**What to do:**
Read the data and repeat all of it exactly.

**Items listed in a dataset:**
***

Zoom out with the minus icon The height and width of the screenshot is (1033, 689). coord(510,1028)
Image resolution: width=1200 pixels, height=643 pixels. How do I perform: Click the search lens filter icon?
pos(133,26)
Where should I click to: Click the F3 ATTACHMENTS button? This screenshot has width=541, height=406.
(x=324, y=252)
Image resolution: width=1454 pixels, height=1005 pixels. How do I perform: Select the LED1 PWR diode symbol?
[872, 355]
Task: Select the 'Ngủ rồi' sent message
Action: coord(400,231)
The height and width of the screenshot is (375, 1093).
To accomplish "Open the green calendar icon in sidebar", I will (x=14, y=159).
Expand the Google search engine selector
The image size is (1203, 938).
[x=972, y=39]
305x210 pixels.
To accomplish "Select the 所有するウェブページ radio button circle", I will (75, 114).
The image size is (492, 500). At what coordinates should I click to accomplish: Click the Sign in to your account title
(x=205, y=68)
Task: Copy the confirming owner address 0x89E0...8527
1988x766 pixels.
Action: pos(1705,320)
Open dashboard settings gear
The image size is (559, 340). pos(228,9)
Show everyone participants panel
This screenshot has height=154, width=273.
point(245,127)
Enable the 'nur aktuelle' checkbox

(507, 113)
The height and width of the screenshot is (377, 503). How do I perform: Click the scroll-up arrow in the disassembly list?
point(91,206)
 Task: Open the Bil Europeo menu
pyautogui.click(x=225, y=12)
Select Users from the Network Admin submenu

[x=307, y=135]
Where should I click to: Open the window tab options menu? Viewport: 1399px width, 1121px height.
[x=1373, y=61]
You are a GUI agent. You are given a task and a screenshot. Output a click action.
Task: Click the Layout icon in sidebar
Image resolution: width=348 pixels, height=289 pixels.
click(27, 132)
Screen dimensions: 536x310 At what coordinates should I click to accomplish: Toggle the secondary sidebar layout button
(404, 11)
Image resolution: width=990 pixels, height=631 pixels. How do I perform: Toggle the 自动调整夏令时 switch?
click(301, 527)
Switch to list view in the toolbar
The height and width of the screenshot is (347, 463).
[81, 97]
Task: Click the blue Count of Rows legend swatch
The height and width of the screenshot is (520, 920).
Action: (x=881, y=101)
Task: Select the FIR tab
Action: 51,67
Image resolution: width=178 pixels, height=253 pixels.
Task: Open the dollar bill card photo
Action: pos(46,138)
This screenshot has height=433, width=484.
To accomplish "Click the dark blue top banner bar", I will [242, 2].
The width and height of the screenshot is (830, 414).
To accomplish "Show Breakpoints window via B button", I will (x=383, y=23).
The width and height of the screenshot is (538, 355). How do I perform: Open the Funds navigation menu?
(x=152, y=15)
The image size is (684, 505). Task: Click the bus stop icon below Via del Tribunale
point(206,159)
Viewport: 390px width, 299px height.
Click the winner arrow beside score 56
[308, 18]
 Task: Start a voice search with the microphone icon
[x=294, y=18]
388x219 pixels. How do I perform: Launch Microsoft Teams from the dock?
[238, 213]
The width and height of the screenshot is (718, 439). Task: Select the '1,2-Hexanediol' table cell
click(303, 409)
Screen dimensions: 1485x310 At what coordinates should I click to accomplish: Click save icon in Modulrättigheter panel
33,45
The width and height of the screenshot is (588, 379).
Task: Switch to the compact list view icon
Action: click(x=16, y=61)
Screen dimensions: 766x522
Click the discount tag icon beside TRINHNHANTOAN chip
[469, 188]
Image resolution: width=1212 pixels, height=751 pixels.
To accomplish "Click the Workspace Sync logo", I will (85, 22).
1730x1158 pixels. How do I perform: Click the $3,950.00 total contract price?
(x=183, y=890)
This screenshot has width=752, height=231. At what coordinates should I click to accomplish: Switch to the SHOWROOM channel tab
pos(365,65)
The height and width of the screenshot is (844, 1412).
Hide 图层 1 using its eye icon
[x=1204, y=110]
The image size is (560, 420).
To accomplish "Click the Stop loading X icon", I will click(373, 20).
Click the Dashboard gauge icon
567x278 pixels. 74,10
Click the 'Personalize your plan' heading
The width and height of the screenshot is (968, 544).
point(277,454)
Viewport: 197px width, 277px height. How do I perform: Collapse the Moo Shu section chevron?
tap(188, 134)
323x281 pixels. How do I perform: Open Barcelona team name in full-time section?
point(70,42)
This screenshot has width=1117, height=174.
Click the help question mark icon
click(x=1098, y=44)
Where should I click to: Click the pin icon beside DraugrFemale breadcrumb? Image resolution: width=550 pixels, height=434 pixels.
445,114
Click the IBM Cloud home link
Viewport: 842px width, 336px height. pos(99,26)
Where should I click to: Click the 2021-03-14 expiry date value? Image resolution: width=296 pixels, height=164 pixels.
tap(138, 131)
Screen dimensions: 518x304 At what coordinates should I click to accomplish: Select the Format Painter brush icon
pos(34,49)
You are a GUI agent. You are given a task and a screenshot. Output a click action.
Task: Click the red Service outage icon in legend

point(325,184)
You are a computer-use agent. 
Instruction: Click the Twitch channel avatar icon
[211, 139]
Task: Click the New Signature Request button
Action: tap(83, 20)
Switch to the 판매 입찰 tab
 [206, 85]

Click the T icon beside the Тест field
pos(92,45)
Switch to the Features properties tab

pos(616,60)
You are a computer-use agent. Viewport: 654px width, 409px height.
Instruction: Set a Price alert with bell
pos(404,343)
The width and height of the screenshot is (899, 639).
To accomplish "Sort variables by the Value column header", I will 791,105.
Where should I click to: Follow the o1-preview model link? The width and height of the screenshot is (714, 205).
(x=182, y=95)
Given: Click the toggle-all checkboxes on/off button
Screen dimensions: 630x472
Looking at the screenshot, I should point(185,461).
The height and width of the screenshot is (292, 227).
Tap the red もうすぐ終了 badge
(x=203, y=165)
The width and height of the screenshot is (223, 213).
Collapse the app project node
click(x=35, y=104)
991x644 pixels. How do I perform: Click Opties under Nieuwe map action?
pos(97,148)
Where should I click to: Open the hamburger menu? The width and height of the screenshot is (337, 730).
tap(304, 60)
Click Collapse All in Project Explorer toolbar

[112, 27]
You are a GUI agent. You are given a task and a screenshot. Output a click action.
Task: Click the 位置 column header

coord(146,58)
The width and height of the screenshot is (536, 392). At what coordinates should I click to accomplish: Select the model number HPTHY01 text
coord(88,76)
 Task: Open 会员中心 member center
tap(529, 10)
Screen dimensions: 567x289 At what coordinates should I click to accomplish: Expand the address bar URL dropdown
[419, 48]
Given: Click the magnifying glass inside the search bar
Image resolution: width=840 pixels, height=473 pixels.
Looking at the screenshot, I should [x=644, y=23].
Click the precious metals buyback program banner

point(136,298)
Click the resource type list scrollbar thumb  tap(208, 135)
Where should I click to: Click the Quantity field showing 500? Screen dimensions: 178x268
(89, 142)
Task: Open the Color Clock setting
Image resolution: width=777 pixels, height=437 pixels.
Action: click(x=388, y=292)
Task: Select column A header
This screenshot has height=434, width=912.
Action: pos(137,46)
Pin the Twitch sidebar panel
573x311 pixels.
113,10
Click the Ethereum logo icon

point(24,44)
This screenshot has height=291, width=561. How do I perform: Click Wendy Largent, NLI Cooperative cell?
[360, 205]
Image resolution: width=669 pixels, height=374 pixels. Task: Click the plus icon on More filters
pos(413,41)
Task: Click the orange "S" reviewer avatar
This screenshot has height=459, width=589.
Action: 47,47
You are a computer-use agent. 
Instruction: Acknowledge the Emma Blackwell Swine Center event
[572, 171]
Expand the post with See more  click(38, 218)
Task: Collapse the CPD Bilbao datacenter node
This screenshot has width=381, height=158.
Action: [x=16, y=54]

***

**Task solution:**
Zoom out with the minus icon The height and width of the screenshot is (1033, 689). coord(510,1028)
Image resolution: width=1200 pixels, height=643 pixels. How do I perform: Click the search lens filter icon?
pos(133,26)
Where should I click to: Click the F3 ATTACHMENTS button? This screenshot has width=541, height=406.
(x=324, y=252)
Image resolution: width=1454 pixels, height=1005 pixels. How do I perform: Select the LED1 PWR diode symbol?
[872, 355]
Task: Select the 'Ngủ rồi' sent message
Action: coord(400,231)
The height and width of the screenshot is (375, 1093).
To accomplish "Open the green calendar icon in sidebar", I will (x=14, y=159).
Expand the Google search engine selector
The image size is (1203, 938).
[x=972, y=39]
305x210 pixels.
To accomplish "Select the 所有するウェブページ radio button circle", I will (75, 114).
The image size is (492, 500). At what coordinates should I click to accomplish: Click the Sign in to your account title
(x=205, y=68)
Task: Copy the confirming owner address 0x89E0...8527
1988x766 pixels.
Action: pos(1705,320)
Open dashboard settings gear
The image size is (559, 340). pos(228,9)
Show everyone participants panel
This screenshot has height=154, width=273.
point(245,127)
Enable the 'nur aktuelle' checkbox

(507, 113)
The height and width of the screenshot is (377, 503). How do I perform: Click the scroll-up arrow in the disassembly list?
point(91,206)
 Task: Open the Bil Europeo menu
pyautogui.click(x=225, y=12)
Select Users from the Network Admin submenu

[x=307, y=135]
Where should I click to: Open the window tab options menu? Viewport: 1399px width, 1121px height.
[x=1373, y=61]
You are a GUI agent. You are given a task and a screenshot. Output a click action.
Task: Click the Layout icon in sidebar
Image resolution: width=348 pixels, height=289 pixels.
click(27, 132)
Screen dimensions: 536x310 At what coordinates should I click to accomplish: Toggle the secondary sidebar layout button
(404, 11)
Image resolution: width=990 pixels, height=631 pixels. How do I perform: Toggle the 自动调整夏令时 switch?
click(301, 527)
Switch to list view in the toolbar
The height and width of the screenshot is (347, 463).
[81, 97]
Task: Click the blue Count of Rows legend swatch
The height and width of the screenshot is (520, 920).
Action: (x=881, y=101)
Task: Select the FIR tab
Action: 51,67
Image resolution: width=178 pixels, height=253 pixels.
Task: Open the dollar bill card photo
Action: pos(46,138)
This screenshot has height=433, width=484.
To accomplish "Click the dark blue top banner bar", I will [242, 2].
The width and height of the screenshot is (830, 414).
To accomplish "Show Breakpoints window via B button", I will (x=383, y=23).
The width and height of the screenshot is (538, 355). How do I perform: Open the Funds navigation menu?
(x=152, y=15)
The image size is (684, 505). Task: Click the bus stop icon below Via del Tribunale
point(206,159)
Viewport: 390px width, 299px height.
Click the winner arrow beside score 56
[308, 18]
 Task: Start a voice search with the microphone icon
[x=294, y=18]
388x219 pixels. How do I perform: Launch Microsoft Teams from the dock?
[238, 213]
The width and height of the screenshot is (718, 439). Task: Select the '1,2-Hexanediol' table cell
click(303, 409)
Screen dimensions: 1485x310 At what coordinates should I click to accomplish: Click save icon in Modulrättigheter panel
33,45
The width and height of the screenshot is (588, 379).
Task: Switch to the compact list view icon
Action: click(x=16, y=61)
Screen dimensions: 766x522
Click the discount tag icon beside TRINHNHANTOAN chip
[469, 188]
Image resolution: width=1212 pixels, height=751 pixels.
To accomplish "Click the Workspace Sync logo", I will (85, 22).
1730x1158 pixels. How do I perform: Click the $3,950.00 total contract price?
(x=183, y=890)
This screenshot has width=752, height=231. At what coordinates should I click to accomplish: Switch to the SHOWROOM channel tab
pos(365,65)
The height and width of the screenshot is (844, 1412).
Hide 图层 1 using its eye icon
[x=1204, y=110]
The image size is (560, 420).
To accomplish "Click the Stop loading X icon", I will click(373, 20).
Click the Dashboard gauge icon
567x278 pixels. 74,10
Click the 'Personalize your plan' heading
The width and height of the screenshot is (968, 544).
point(277,454)
Viewport: 197px width, 277px height. How do I perform: Collapse the Moo Shu section chevron?
tap(188, 134)
323x281 pixels. How do I perform: Open Barcelona team name in full-time section?
point(70,42)
This screenshot has width=1117, height=174.
Click the help question mark icon
click(x=1098, y=44)
Where should I click to: Click the pin icon beside DraugrFemale breadcrumb? Image resolution: width=550 pixels, height=434 pixels.
445,114
Click the IBM Cloud home link
Viewport: 842px width, 336px height. pos(99,26)
Where should I click to: Click the 2021-03-14 expiry date value? Image resolution: width=296 pixels, height=164 pixels.
tap(138, 131)
Screen dimensions: 518x304 At what coordinates should I click to accomplish: Select the Format Painter brush icon
pos(34,49)
You are a GUI agent. You are given a task and a screenshot. Output a click action.
Task: Click the red Service outage icon in legend

point(325,184)
You are a computer-use agent. 
Instruction: Click the Twitch channel avatar icon
[211, 139]
Task: Click the New Signature Request button
Action: tap(83, 20)
Switch to the 판매 입찰 tab
 [206, 85]

Click the T icon beside the Тест field
pos(92,45)
Switch to the Features properties tab

pos(616,60)
You are a computer-use agent. Viewport: 654px width, 409px height.
Instruction: Set a Price alert with bell
pos(404,343)
The width and height of the screenshot is (899, 639).
To accomplish "Sort variables by the Value column header", I will 791,105.
Where should I click to: Follow the o1-preview model link? The width and height of the screenshot is (714, 205).
(x=182, y=95)
Given: Click the toggle-all checkboxes on/off button
Screen dimensions: 630x472
Looking at the screenshot, I should point(185,461).
The height and width of the screenshot is (292, 227).
Tap the red もうすぐ終了 badge
(x=203, y=165)
The width and height of the screenshot is (223, 213).
Collapse the app project node
click(x=35, y=104)
991x644 pixels. How do I perform: Click Opties under Nieuwe map action?
pos(97,148)
Where should I click to: Open the hamburger menu? The width and height of the screenshot is (337, 730).
tap(304, 60)
Click Collapse All in Project Explorer toolbar

[112, 27]
You are a GUI agent. You are given a task and a screenshot. Output a click action.
Task: Click the 位置 column header

coord(146,58)
The width and height of the screenshot is (536, 392). At what coordinates should I click to accomplish: Select the model number HPTHY01 text
coord(88,76)
 Task: Open 会员中心 member center
tap(529, 10)
Screen dimensions: 567x289 At what coordinates should I click to accomplish: Expand the address bar URL dropdown
[419, 48]
Given: Click the magnifying glass inside the search bar
Image resolution: width=840 pixels, height=473 pixels.
Looking at the screenshot, I should [x=644, y=23].
Click the precious metals buyback program banner

point(136,298)
Click the resource type list scrollbar thumb  tap(208, 135)
Where should I click to: Click the Quantity field showing 500? Screen dimensions: 178x268
(89, 142)
Task: Open the Color Clock setting
Image resolution: width=777 pixels, height=437 pixels.
Action: click(x=388, y=292)
Task: Select column A header
This screenshot has height=434, width=912.
Action: pos(137,46)
Pin the Twitch sidebar panel
573x311 pixels.
113,10
Click the Ethereum logo icon

point(24,44)
This screenshot has height=291, width=561. How do I perform: Click Wendy Largent, NLI Cooperative cell?
[360, 205]
Image resolution: width=669 pixels, height=374 pixels. Task: Click the plus icon on More filters
pos(413,41)
Task: Click the orange "S" reviewer avatar
This screenshot has height=459, width=589.
Action: 47,47
You are a computer-use agent. 
Instruction: Acknowledge the Emma Blackwell Swine Center event
[572, 171]
Expand the post with See more  click(38, 218)
Task: Collapse the CPD Bilbao datacenter node
This screenshot has width=381, height=158.
Action: [x=16, y=54]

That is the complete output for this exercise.